Tuesday, December 11, 2012

Paths to the Inexplicable

Current scientific cosmology tells us that as we go back in time we lose organization, we lose complexity, space shrinks and eventually we come to something called a singularity, which is next to nothing.  In this view, more arises from less; the logical conclusion of more arising from less is that something arises from nothing.  That something can arise from a nothing, however, is inexplicable.

Western religious cosmology tells us that for all eternity there is a “More,” a God or Absolute, and at some point in eternity, this More gives rise to lesser creatures like us.  The presence of  this superabundant being from the git-go is inexplicable.

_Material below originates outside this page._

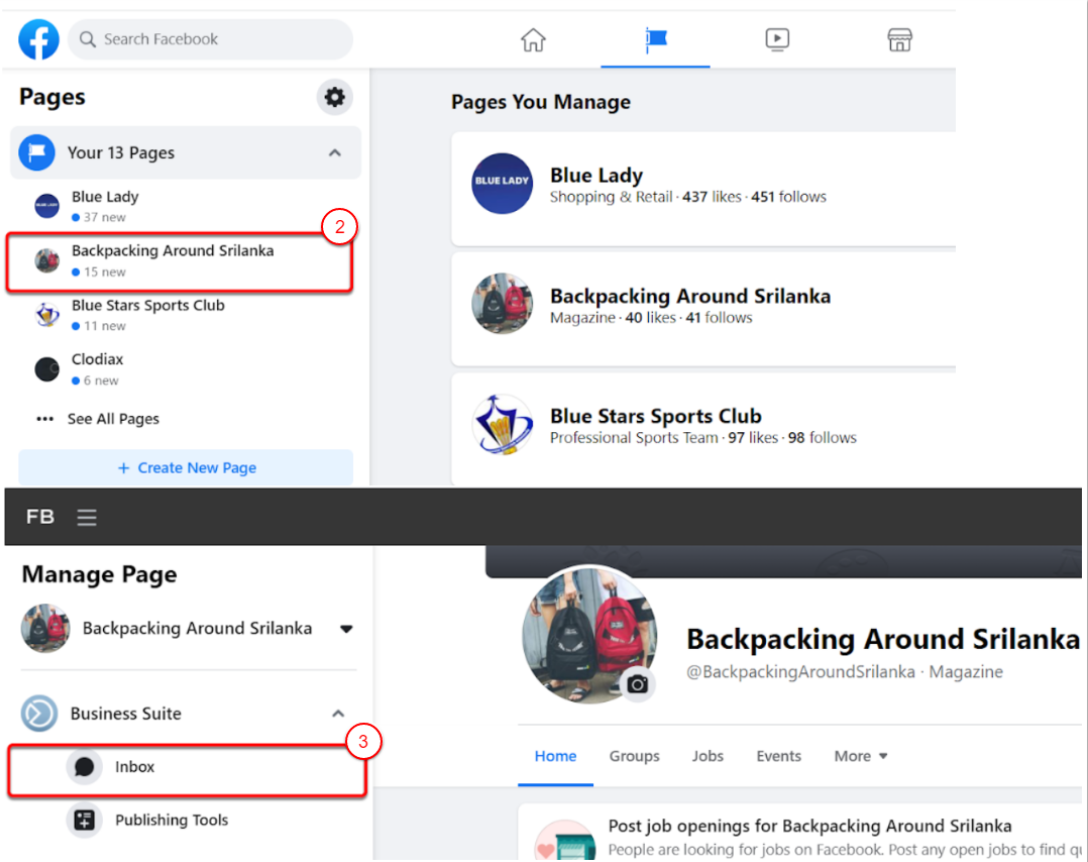Screen dimensions: 1088x862
Task: Open the Facebook logo icon
Action: pos(37,39)
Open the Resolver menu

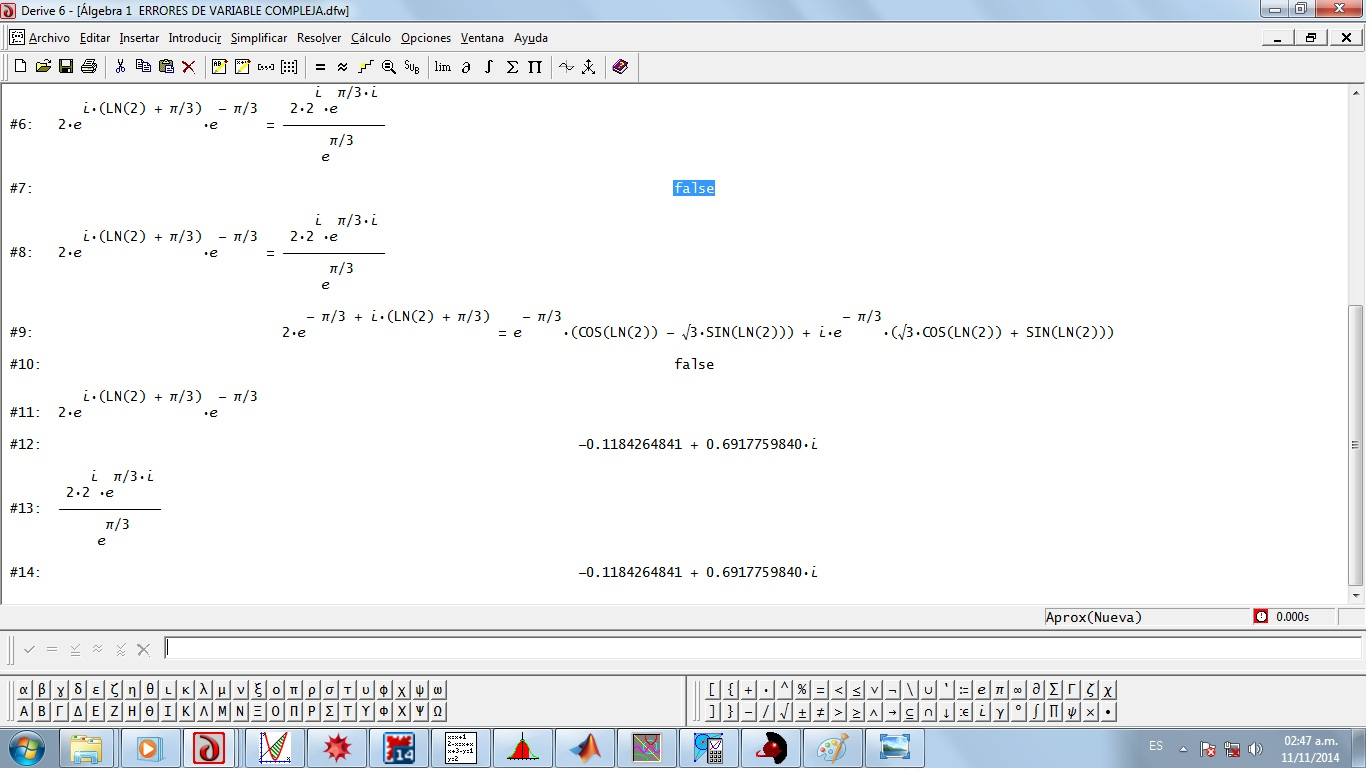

Thus, both scientific and religious cosmologies lead us back to the inexplicable.

Can any reasonable cosmology escape the inexplicable?  I don’t think so. But there is an interesting middle ground between the view of Western Science and Western Religion on this topic.  If we are to escape the inexplicable at the base of getting more from less, than we have to posit an eternal something.  (Here eternal can mean either an endless sequence of time or that which exists outside of, and gives rise to, time.)  But that eternal something does not have to be “a More.”   It could be the simplest something capable of giving rise to more.  It could be merely the potential for being – a potential that inevitably become actualized.   This is the nature of Lao Tze’s Tao.

Western theology posits its deity as grand and splendid.  Its predominant analogy is with the earthly King or Emperor.  Its focus is power.  The Jews sought power but were constantly under the feet of conquering forces.  The Christians aligned with the Roman Emperor and became themselves imperial.  Islam created its own empire by force.  (The best way to beat the devil, it seems, is to become the devil.)

Old Lao Tze had seen enough of empire to think it the opposite of the divine.  For Lao, the divine was the lowest and the humblest.  It was the soil into which the seed could be planted and the water which brought the plant forth.  In this cosmology, the eternally Less “gives” rise to ephemerally More.  But the Giver and the Given are a two that is also One; even less than one, perhaps, but never quite a None.  Inexplicable still, yet humanely so.